▸ The task
Go through the data below and retype all of it exactly.

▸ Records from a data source

+--

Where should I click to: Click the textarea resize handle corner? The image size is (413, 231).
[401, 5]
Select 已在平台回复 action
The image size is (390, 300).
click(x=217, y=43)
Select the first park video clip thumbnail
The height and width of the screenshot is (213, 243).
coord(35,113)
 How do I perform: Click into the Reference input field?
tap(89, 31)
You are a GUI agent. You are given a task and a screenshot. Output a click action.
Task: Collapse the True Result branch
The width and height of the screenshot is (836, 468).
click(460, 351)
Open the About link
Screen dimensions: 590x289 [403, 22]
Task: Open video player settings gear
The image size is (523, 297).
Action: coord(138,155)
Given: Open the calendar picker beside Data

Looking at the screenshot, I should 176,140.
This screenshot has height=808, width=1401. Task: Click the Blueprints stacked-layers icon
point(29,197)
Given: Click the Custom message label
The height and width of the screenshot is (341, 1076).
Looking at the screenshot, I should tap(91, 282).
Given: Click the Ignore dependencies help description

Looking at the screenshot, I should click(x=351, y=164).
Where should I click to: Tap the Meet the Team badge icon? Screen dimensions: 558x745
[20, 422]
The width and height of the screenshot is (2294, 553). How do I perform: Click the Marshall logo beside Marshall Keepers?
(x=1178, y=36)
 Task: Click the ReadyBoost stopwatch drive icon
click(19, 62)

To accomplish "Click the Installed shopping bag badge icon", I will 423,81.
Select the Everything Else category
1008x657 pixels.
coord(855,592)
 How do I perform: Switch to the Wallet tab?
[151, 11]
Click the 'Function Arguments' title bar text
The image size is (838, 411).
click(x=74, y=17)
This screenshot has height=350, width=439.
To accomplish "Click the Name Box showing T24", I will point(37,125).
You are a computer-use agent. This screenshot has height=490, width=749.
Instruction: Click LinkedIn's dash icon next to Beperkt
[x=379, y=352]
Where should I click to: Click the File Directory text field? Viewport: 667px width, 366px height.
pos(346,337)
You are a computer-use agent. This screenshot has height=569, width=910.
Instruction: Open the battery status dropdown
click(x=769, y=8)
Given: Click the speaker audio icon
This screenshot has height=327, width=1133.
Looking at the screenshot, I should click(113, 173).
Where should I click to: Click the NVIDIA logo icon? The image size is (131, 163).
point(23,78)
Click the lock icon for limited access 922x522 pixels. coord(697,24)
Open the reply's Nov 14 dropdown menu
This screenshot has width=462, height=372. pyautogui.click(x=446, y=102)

+--

▸ Output of the exercise
Where should I click to: Click the textarea resize handle corner? The image size is (413, 231).
[401, 5]
Select 已在平台回复 action
The image size is (390, 300).
click(x=217, y=43)
Select the first park video clip thumbnail
The height and width of the screenshot is (213, 243).
coord(35,113)
 How do I perform: Click into the Reference input field?
tap(89, 31)
You are a GUI agent. You are given a task and a screenshot. Output a click action.
Task: Collapse the True Result branch
The width and height of the screenshot is (836, 468).
click(460, 351)
Open the About link
Screen dimensions: 590x289 [403, 22]
Task: Open video player settings gear
The image size is (523, 297).
Action: coord(138,155)
Given: Open the calendar picker beside Data

Looking at the screenshot, I should 176,140.
This screenshot has height=808, width=1401. Task: Click the Blueprints stacked-layers icon
point(29,197)
Given: Click the Custom message label
The height and width of the screenshot is (341, 1076).
Looking at the screenshot, I should tap(91, 282).
Given: Click the Ignore dependencies help description

Looking at the screenshot, I should click(x=351, y=164).
Where should I click to: Tap the Meet the Team badge icon? Screen dimensions: 558x745
[20, 422]
The width and height of the screenshot is (2294, 553). How do I perform: Click the Marshall logo beside Marshall Keepers?
(x=1178, y=36)
 Task: Click the ReadyBoost stopwatch drive icon
click(19, 62)

To accomplish "Click the Installed shopping bag badge icon", I will 423,81.
Select the Everything Else category
1008x657 pixels.
coord(855,592)
 How do I perform: Switch to the Wallet tab?
[151, 11]
Click the 'Function Arguments' title bar text
The image size is (838, 411).
click(x=74, y=17)
This screenshot has height=350, width=439.
To accomplish "Click the Name Box showing T24", I will point(37,125).
You are a computer-use agent. This screenshot has height=490, width=749.
Instruction: Click LinkedIn's dash icon next to Beperkt
[x=379, y=352]
Where should I click to: Click the File Directory text field? Viewport: 667px width, 366px height.
pos(346,337)
You are a computer-use agent. This screenshot has height=569, width=910.
Instruction: Open the battery status dropdown
click(x=769, y=8)
Given: Click the speaker audio icon
This screenshot has height=327, width=1133.
Looking at the screenshot, I should click(113, 173).
Where should I click to: Click the NVIDIA logo icon? The image size is (131, 163).
point(23,78)
Click the lock icon for limited access 922x522 pixels. coord(697,24)
Open the reply's Nov 14 dropdown menu
This screenshot has width=462, height=372. pyautogui.click(x=446, y=102)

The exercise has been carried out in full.